Il est bien sûr largement question de notre intestin qui contient à lui seul des milliards d’animalcules. Sans cette flore intestinale que l’on nomme aujourd’hui microbiote, nous serions incapables d’assimiler certains aliments que seules les bactéries savent dégrader. "L’homme doit ainsi compter autant sur son intelligence que sur des gènes, il doit aujourd’hui comprendre et favoriser l’interaction durable avec la flore qui l’habite."

Mais ces microbes deviennent quelquefois maladifs. "Tantôt ils nous menacent et nous détruisent, tantôt ils nous aident à vivre." Il nous faut donc apprendre à composer avec ces micro-organismes, entre les bienfaits et les risques. Patrice Debré rappelle que homme et humus sont liés. "Sans les bactéries, il n’y aurait pas d’humus et la terre ne serait que minérale."

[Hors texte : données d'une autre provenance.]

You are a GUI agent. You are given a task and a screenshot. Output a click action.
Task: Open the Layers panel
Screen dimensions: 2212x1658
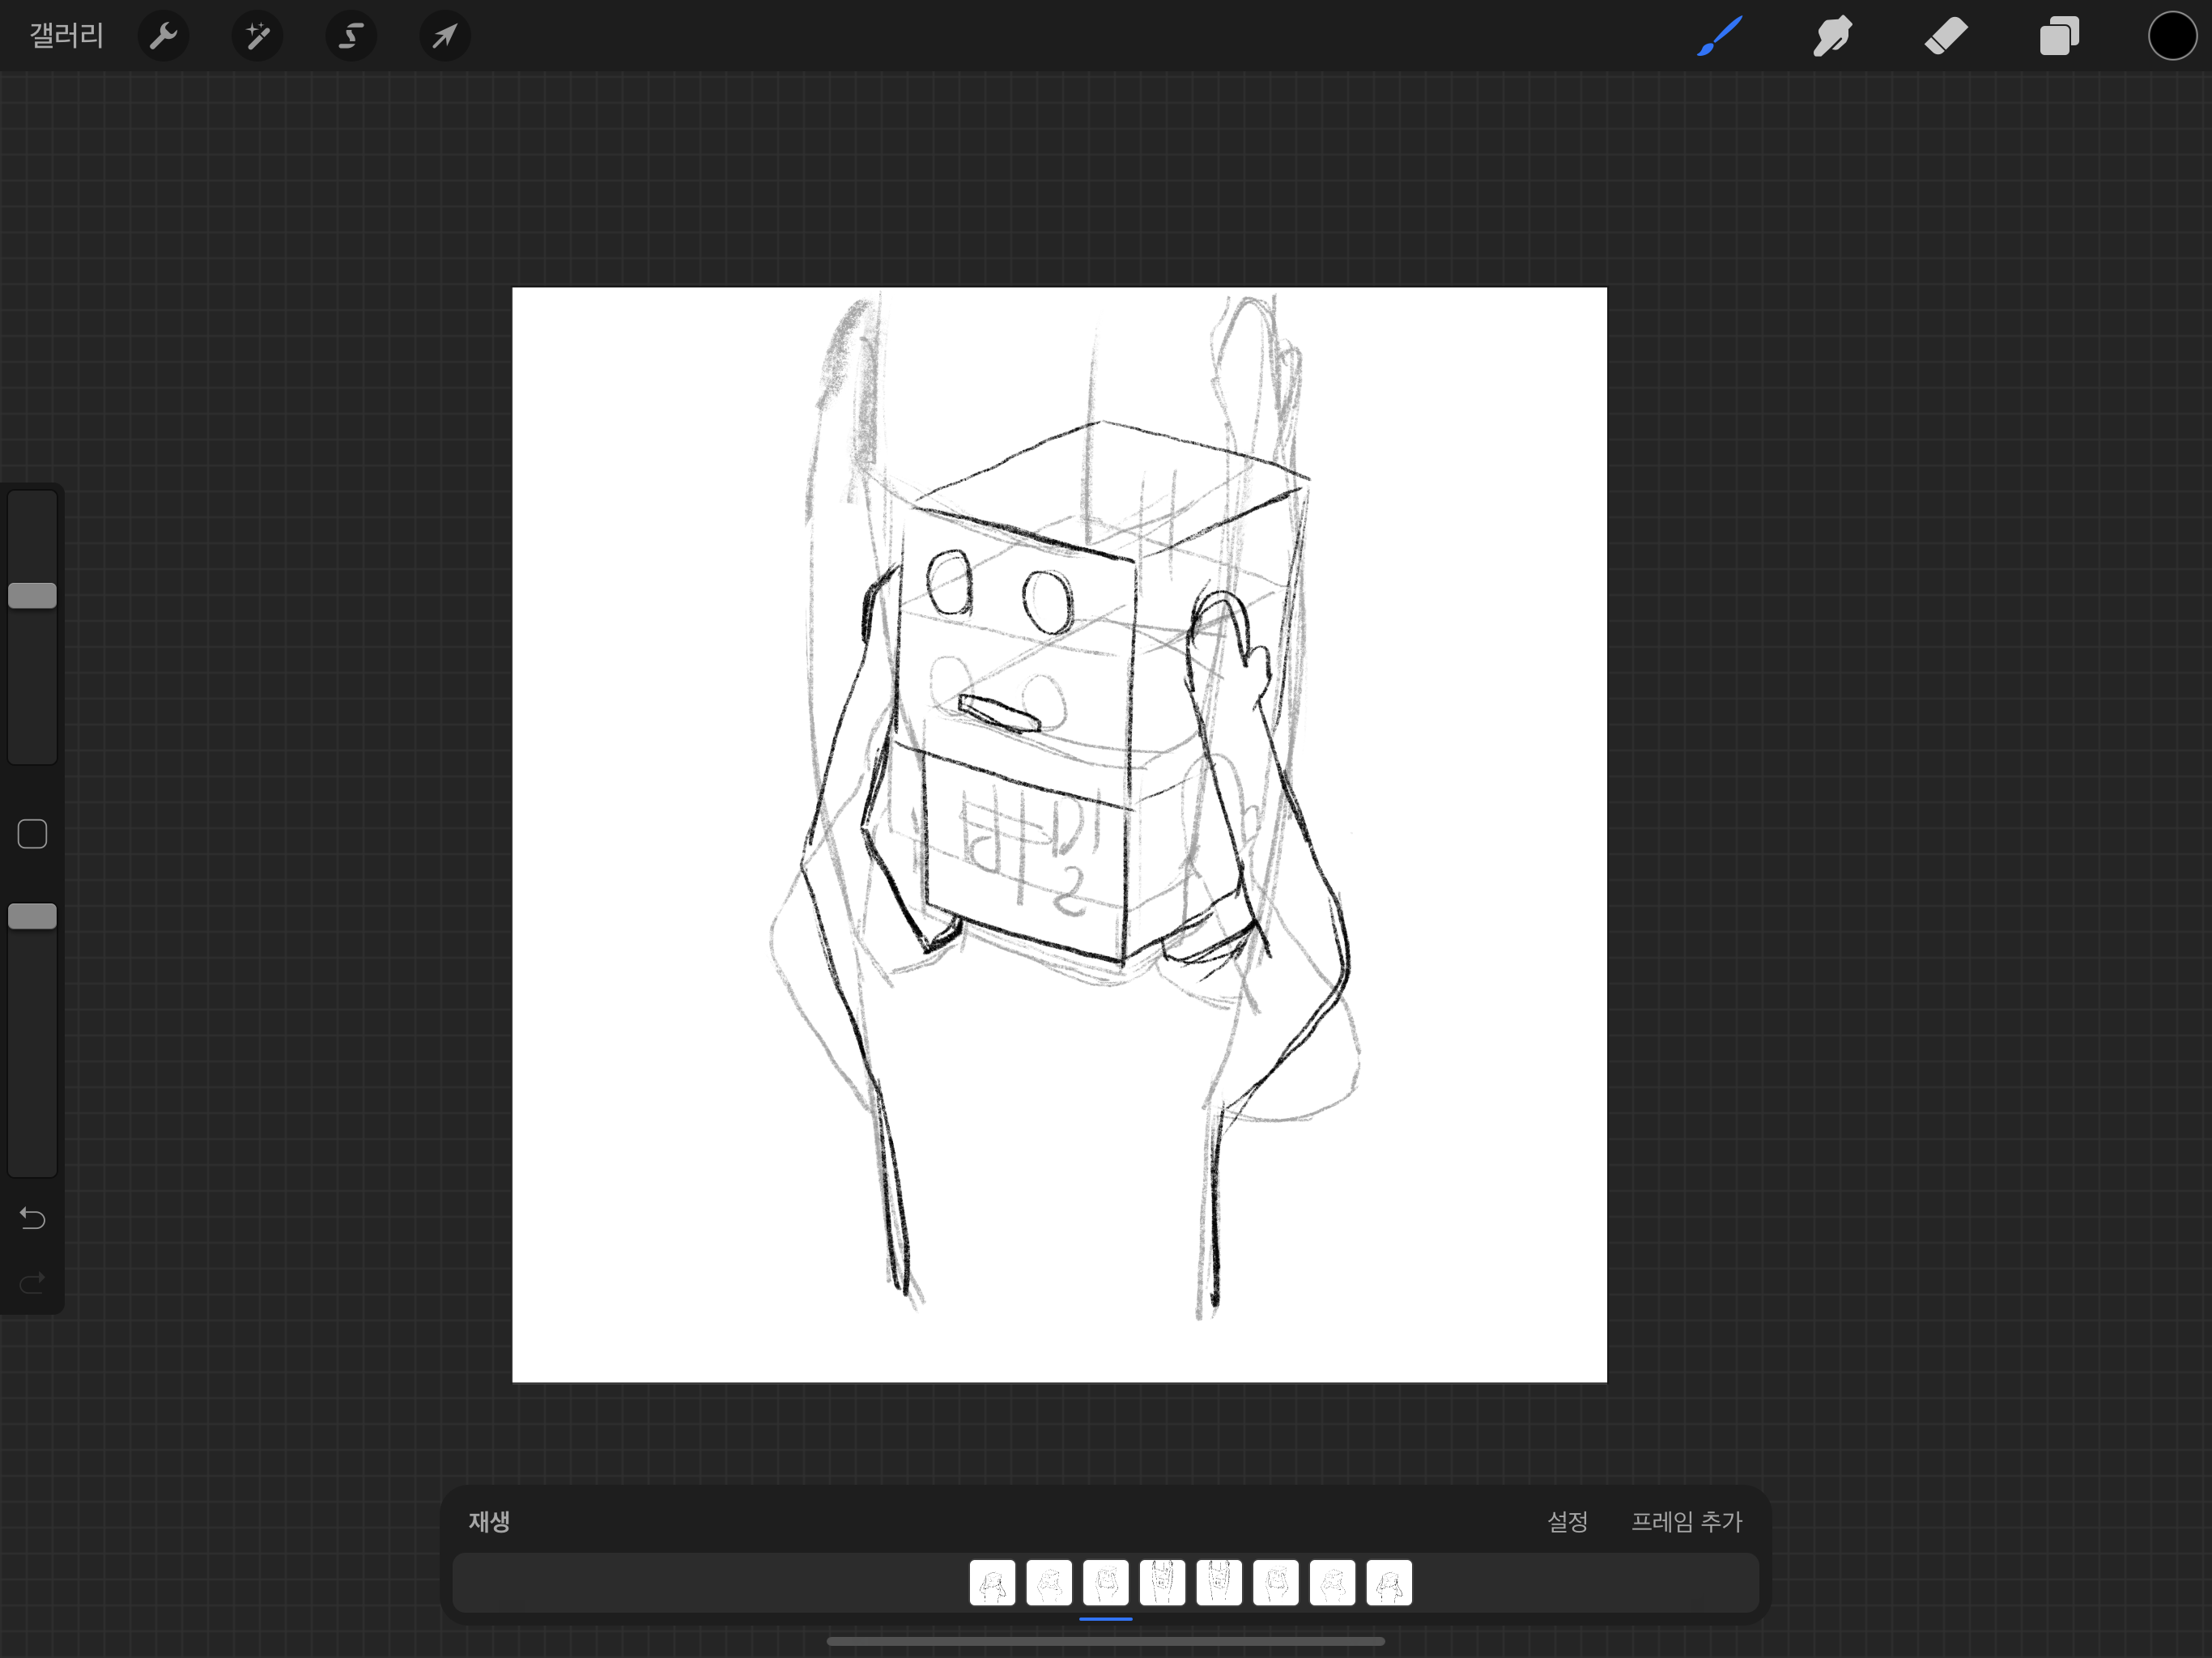pos(2059,37)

Fils du peintre Olivier Debré, l’un des chefs de file de l’abstraction lyrique, Patrice Debré ne manque ni d’énergie ni d’humour pour montrer ce que l’on ne veut pas toujours voir, notamment dans les recoins de nos intestins. On comprendra mieux en le lisant le sens original de l’expression "comment allez-vous ?" et on aura un souvenir ému mais non olfactif pour le pétomane Joseph Pujol qui, à la fin du XIXe siècle, fit souffler un vent de folie chez des admirateurs prestigieux comme Freud.

Enfin, le lecteur apprendra qu’il existe une méthode agréable pour transplanter un microbiote dans un autre, c’est-à-dire échanger des anticorps. Cela s’appelle le baiser.